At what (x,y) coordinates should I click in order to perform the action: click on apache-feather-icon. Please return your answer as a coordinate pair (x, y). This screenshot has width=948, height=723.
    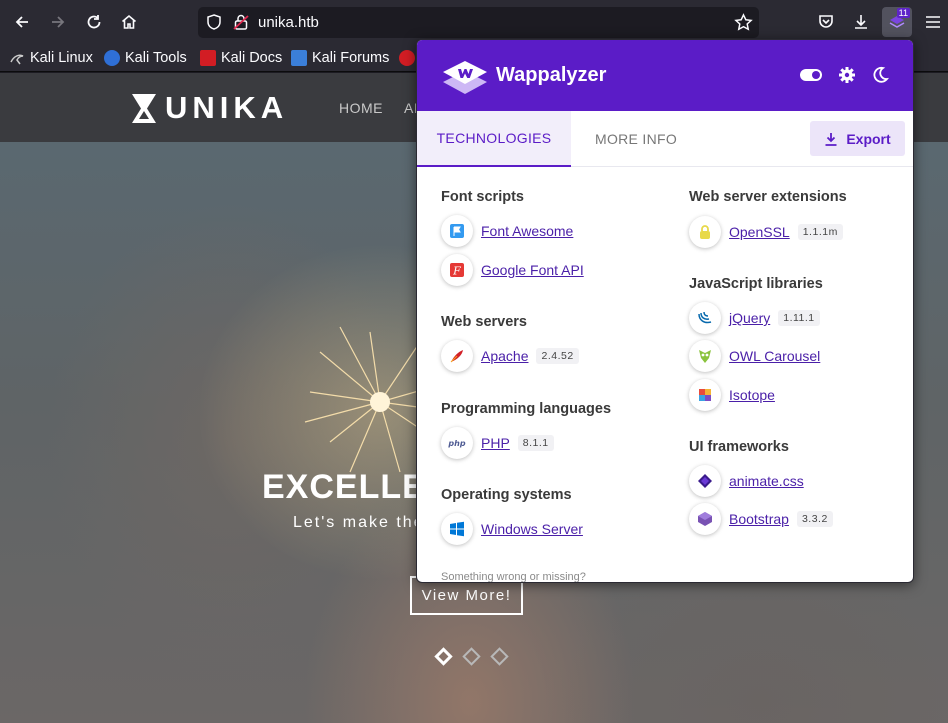
    Looking at the image, I should click on (457, 356).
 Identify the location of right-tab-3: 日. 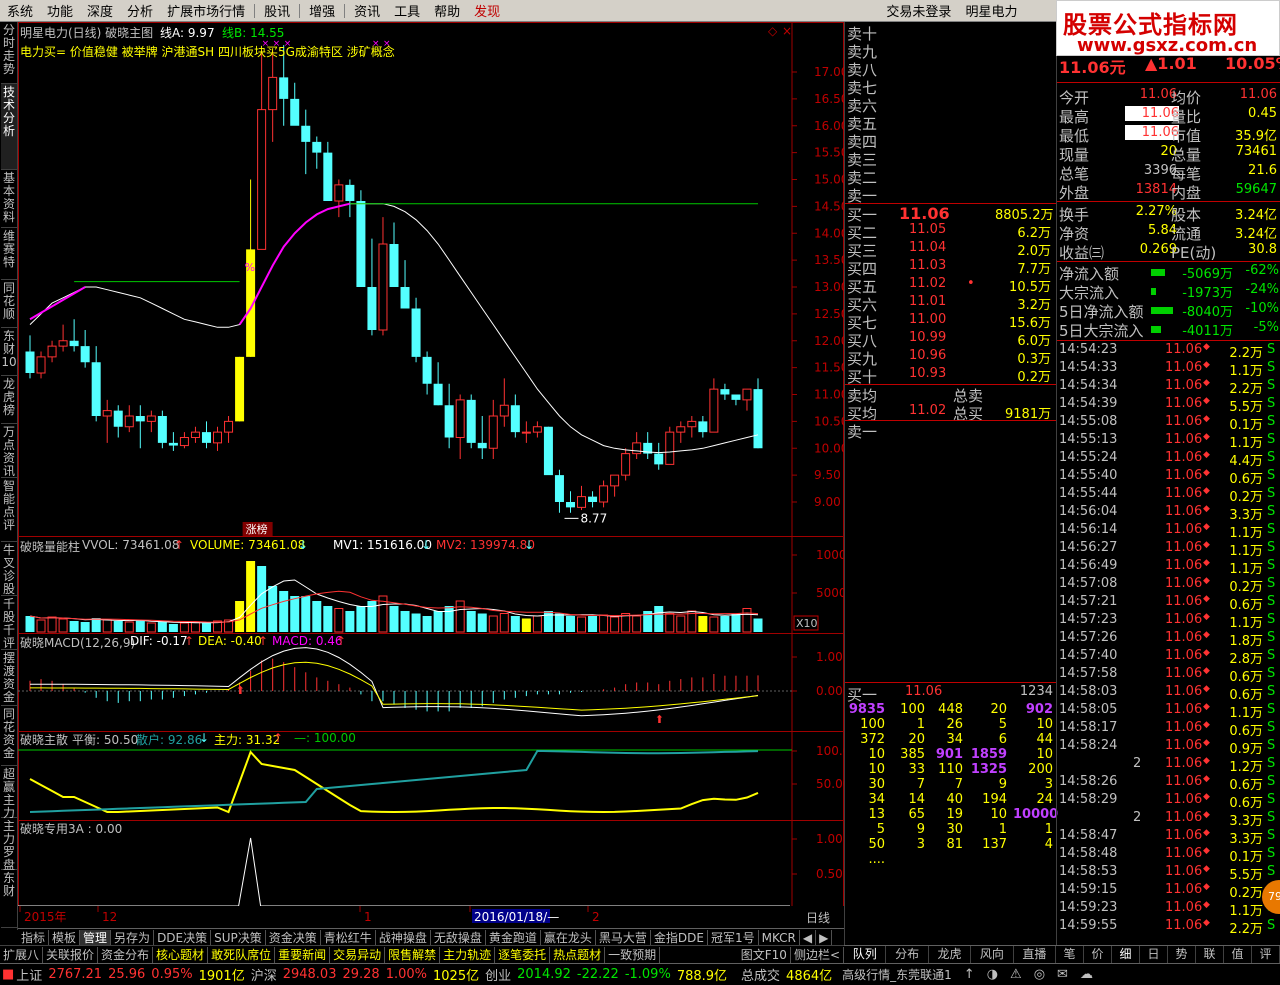
(1154, 954).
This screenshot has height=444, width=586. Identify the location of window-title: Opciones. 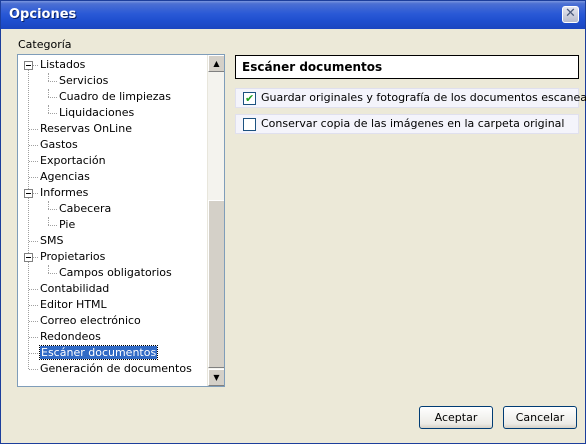
(43, 14).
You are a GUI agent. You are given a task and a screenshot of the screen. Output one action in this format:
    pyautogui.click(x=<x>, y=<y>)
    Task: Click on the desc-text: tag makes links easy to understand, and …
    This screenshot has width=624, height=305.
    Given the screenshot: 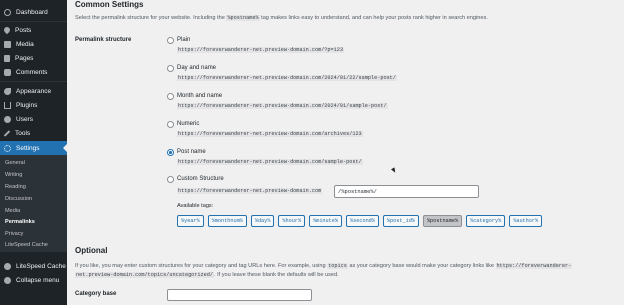 What is the action you would take?
    pyautogui.click(x=374, y=18)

•••••

◆ **Aufgabenstellung**: Ändere im Abschnitt vom Beginn der Zeilen bis einschließlich der Zeile mit „(1154, 954).“ das Wort „screenshot“ zu „image“ und gib nur diesen Abschnitt sonst unverändert wieder. Die Bilder gehören nicht in die Antwort.

◆ **Antwort**:
At what (x,y) coordinates should I click in order to perform the action: click on apache-feather-icon. Please return your answer as a coordinate pair (x, y). This image has width=948, height=723.
    Looking at the image, I should click on (457, 356).
 Identify the location of right-tab-3: 日. 
(1154, 954).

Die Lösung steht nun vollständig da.